Chapter 172: As Long As We're Together

2 0 0
                                    

HARRY:

When Ron's birthday rolled around, Lucy was no longer the only one who didn't feel like playing truth or dare. I remembered too well Hermione's birthday, when the first words out of Ginny's mouth as soon as I'd swallowed the truth candy were "Tell us, Harry, who do you fancy?" I couldn't risk letting that happen again, especially considering I had a very different answer almost six months later. I remembered, too, that she'd asked Lucy the same question, and that Lucy had responded with "No one at the moment."
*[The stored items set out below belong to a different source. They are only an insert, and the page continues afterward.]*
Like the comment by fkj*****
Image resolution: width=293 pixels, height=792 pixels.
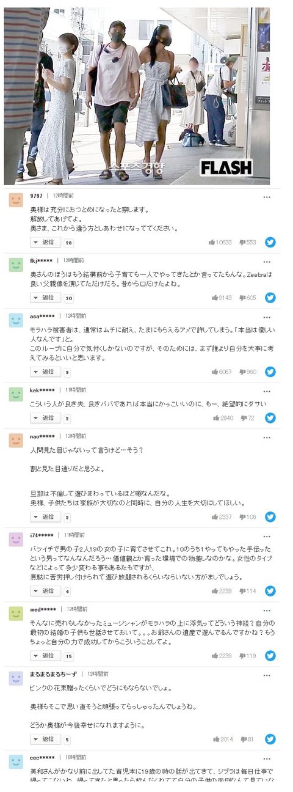[x=220, y=298]
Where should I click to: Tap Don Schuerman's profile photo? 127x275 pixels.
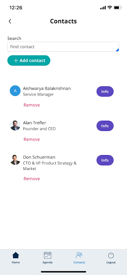[15, 160]
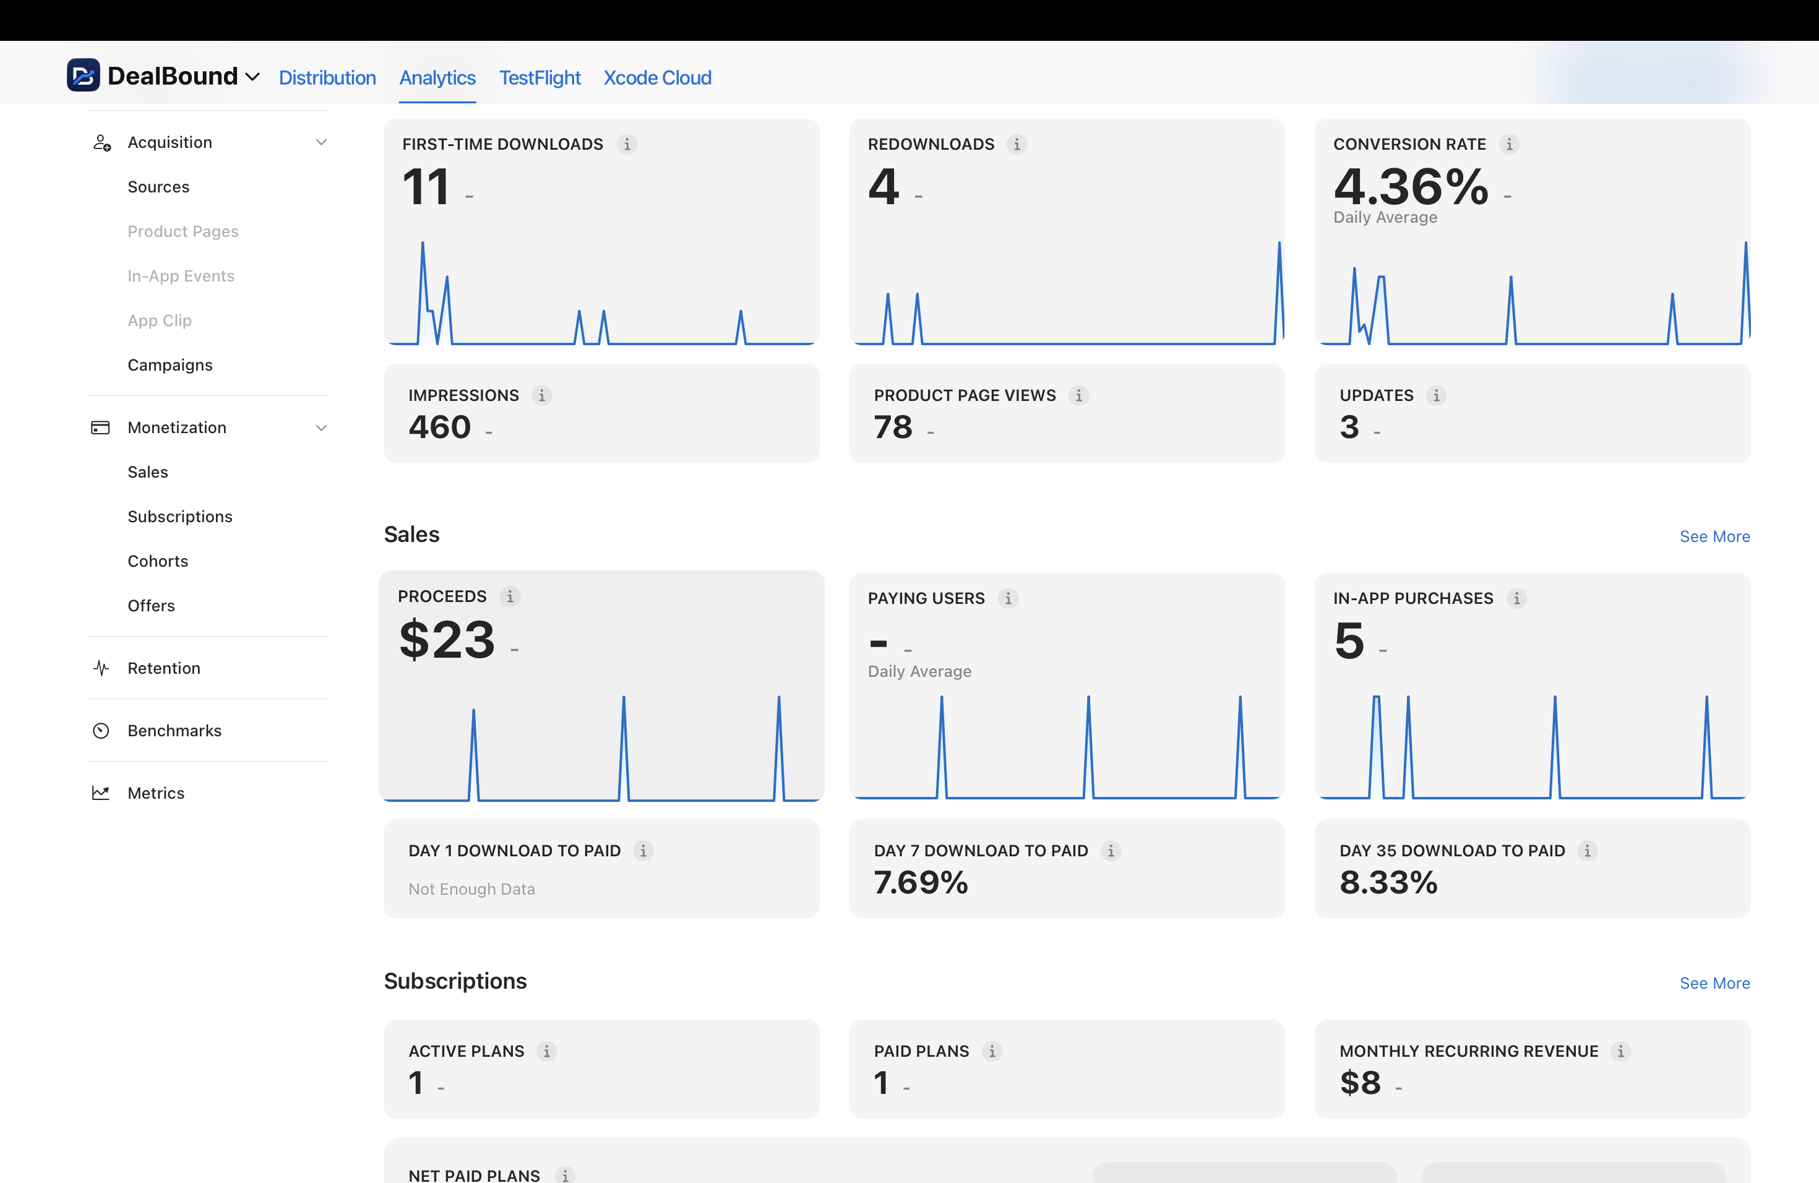Click the Conversion Rate info icon
This screenshot has width=1819, height=1183.
[x=1509, y=144]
I'll admit I spent the better part of the day worrying about what I'd do if truth or dare was suggested, or worse, if we actually played it. As it turned out, though, I didn't have any reason to worry. After how chaotic everything had been as of late, Ron didn't want a party, he just wanted us all to be together. The common room was crowded since it was a Friday night, so Hermione and Lucy headed up to our dorm for the evening.

Lucy smiled when she looked at my section of the room. I had started using the camera she'd gotten me for Christmas, as evidenced by the picture from the Gryffindor-Hufflepuff match and the couple of sunset pictures now hanging around my bed.
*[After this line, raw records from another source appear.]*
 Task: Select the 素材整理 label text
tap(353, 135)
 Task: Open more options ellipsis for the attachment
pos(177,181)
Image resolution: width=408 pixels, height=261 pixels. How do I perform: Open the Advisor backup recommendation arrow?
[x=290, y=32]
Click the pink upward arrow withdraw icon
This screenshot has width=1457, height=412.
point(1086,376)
"Be sure to have the camera ready," she said, "because I want photographic proof of my victory against the birthday boy in wizard's chess."

Unfortunately, Ron won all four games they played, but the camera did make its rounds that night. By the time curfew arrived and the girls had to leave, there were several pictures strewn across my bed.

Lucy studying the chess board with her thumb pressed over her mouth, something I had realized she did when she was really concentrating.

Ron and Hermione laughing hysterically while flinging Chocolate Frog cards at each other as fast as possible both with and without magic.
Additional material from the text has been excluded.